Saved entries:
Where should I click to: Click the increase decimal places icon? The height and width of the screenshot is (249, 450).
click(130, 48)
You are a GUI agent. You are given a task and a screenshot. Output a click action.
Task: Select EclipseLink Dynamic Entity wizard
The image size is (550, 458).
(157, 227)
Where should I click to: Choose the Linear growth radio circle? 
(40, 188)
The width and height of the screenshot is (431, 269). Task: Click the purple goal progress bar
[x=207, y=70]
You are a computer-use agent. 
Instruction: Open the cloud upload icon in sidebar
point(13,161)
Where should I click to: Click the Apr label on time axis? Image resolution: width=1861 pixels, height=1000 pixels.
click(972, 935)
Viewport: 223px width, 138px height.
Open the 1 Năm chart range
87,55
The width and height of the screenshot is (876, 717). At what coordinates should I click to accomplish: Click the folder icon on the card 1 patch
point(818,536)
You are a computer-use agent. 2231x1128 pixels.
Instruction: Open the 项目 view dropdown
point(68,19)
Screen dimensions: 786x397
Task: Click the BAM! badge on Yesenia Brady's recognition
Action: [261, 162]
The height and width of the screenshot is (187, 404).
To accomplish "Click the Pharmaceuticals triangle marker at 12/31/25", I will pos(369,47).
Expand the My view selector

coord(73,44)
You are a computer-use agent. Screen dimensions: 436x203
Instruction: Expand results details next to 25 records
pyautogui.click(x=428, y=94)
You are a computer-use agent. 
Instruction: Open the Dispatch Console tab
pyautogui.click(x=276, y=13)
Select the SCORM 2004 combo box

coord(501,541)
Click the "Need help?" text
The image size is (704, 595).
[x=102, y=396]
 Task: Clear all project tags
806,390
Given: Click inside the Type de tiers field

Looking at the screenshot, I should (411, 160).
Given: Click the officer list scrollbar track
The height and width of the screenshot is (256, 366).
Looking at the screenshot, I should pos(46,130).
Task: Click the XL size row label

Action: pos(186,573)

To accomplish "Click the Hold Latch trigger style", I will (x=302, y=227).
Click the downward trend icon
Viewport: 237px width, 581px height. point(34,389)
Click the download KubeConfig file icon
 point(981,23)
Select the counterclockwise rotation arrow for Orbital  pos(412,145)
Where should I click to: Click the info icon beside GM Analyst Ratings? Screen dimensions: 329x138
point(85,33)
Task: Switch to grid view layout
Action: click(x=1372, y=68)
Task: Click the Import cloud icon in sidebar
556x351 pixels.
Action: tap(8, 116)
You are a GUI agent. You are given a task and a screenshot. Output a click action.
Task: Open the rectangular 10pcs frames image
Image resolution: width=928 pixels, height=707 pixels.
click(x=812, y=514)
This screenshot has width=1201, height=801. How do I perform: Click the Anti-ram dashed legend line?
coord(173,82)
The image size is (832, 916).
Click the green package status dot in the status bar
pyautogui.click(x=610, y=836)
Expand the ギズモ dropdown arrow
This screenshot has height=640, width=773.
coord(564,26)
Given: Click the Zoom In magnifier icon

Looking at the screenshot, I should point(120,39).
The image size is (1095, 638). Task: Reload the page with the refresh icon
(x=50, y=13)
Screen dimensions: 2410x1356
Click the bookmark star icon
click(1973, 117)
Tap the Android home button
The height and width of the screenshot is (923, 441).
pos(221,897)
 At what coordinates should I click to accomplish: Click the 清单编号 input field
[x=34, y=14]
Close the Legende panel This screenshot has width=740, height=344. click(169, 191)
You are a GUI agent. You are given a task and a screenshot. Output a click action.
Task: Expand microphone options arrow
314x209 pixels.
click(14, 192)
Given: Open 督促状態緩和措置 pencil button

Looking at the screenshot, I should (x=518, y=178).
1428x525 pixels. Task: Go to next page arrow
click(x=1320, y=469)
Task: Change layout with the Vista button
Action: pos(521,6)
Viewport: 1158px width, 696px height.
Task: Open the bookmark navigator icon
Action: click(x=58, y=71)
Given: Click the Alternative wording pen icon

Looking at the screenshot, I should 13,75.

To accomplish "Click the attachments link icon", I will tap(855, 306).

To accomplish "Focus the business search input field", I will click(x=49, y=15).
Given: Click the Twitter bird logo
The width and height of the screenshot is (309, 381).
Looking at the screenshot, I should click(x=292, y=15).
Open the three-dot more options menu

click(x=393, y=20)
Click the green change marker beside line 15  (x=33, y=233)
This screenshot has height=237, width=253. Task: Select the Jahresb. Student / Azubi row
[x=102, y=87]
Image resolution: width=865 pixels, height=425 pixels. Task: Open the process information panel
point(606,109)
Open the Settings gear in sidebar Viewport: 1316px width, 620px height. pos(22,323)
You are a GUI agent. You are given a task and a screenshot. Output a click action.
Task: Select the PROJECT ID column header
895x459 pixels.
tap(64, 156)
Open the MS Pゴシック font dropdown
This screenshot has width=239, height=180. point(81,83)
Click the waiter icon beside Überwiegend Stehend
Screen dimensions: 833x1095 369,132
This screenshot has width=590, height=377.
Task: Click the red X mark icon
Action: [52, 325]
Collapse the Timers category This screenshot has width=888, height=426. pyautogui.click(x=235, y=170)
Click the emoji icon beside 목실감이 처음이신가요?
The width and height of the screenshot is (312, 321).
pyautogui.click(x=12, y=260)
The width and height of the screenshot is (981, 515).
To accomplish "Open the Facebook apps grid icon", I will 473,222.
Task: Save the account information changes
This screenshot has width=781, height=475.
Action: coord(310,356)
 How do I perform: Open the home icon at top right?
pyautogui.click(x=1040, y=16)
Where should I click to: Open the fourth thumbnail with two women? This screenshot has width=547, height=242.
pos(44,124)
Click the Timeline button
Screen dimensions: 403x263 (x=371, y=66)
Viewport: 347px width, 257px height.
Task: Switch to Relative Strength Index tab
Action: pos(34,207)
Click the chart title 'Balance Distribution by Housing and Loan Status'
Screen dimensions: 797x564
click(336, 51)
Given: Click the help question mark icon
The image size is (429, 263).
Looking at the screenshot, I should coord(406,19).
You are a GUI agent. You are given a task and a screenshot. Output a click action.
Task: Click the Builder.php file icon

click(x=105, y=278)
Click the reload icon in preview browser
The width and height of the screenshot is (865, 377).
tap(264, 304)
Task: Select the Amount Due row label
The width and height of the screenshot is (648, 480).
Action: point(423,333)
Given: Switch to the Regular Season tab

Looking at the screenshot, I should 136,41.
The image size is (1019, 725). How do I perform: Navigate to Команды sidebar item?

* **Work to be completed**: Rewrite the data from its first line up to and including the line with "point(13,161)", keeping every request as it is but multiplying each click coordinate in the answers by 0.8 and rounding to whole numbers, with halves rounded up.

* **Response to this task**:
Where should I click to: Click the increase decimal places icon? The height and width of the screenshot is (249, 450).
click(104, 38)
You are a GUI agent. You are given a task and a screenshot. Output a click action.
Task: Select EclipseLink Dynamic Entity wizard
The image size is (550, 458).
(126, 182)
Where should I click to: Choose the Linear growth radio circle? 
(32, 150)
The width and height of the screenshot is (431, 269). Task: Click the purple goal progress bar
[x=166, y=56]
You are a computer-use agent. 
Instruction: Open the cloud upload icon in sidebar
point(10,129)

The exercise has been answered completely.